Annex I Network Information System (NIS) Requirements and Tasks of Computer Security Incident Response Teams (CSIRTs)

The requirements and tasks of CSIRTs shall be adequately and clearly defined and supported by national policy and/or regulation. They shall include the following:

      1. Requirements for CSIRTs:
        1. CSIRTs shall ensure a high level of availability of their communications services by avoiding single points of failure and shall have several means for being contacted and for contacting others at all times. Furthermore, the communication channels shall be clearly specified and well known to the constituency and cooperative partners.
        2. CSIRTs’ premises and the supporting information systems shall be located in secure sites.

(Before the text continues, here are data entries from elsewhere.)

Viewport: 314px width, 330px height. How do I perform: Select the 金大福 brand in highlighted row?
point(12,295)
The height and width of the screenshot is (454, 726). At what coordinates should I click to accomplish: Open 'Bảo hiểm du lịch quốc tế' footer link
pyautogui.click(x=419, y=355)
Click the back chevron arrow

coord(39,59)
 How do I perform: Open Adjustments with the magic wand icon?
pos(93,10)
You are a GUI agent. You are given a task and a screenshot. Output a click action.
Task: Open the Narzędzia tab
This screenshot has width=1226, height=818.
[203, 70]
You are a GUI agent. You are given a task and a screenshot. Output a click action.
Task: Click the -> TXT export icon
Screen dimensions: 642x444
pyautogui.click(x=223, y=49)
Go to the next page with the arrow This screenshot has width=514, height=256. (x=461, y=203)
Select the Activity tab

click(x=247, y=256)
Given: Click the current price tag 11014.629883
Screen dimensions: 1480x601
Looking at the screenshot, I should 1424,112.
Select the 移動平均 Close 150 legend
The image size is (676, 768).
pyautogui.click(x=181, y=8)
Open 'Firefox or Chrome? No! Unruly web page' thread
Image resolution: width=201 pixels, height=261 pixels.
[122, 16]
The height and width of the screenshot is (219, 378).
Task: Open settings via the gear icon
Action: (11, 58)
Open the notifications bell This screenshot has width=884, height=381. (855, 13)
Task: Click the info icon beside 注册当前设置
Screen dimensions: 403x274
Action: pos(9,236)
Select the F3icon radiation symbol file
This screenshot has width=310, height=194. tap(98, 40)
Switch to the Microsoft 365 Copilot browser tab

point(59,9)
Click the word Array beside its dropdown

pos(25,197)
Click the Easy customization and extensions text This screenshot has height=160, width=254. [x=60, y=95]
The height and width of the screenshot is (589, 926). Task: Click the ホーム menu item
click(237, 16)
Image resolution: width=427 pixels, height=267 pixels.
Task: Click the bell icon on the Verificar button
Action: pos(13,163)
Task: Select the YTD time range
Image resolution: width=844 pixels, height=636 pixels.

        3. Business continuity:
          1. CSIRTs shall be equipped with an appropriate system for managing and routing requests, in order to facilitate handovers.
          2. CSIRTs shall be adequately staffed to ensure availability at all times.
          3. CSIRTs shall rely on an infrastructure the continuity of which is ensured. To that end, redundant systems and backup working space shall be available.
        4. CSIRTs shall have the possibility to participate, where they wish to do so, in international cooperation networks.
      2. CSIRTs’ tasks:
        1. CSIRTs’ tasks shall include at least the following:
          1. monitoring incidents at a national level;
          2. providing early warning, alerts, announcements and dissemination of information to relevant stakeholders about risks and incidents;
          3. responding to incidents;
          4. providing dynamic risk and incident analysis and situational awareness;
          5. participating in the CSIRTs network.
        2. CSIRTs shall establish cooperative relationships with the private sector.
        3. To facilitate cooperation, CSIRTs shall promote the adoption and use of common or standardised practices for:
          1. incident and risk-handling procedures;
          2. incident, risk and information classification schemes.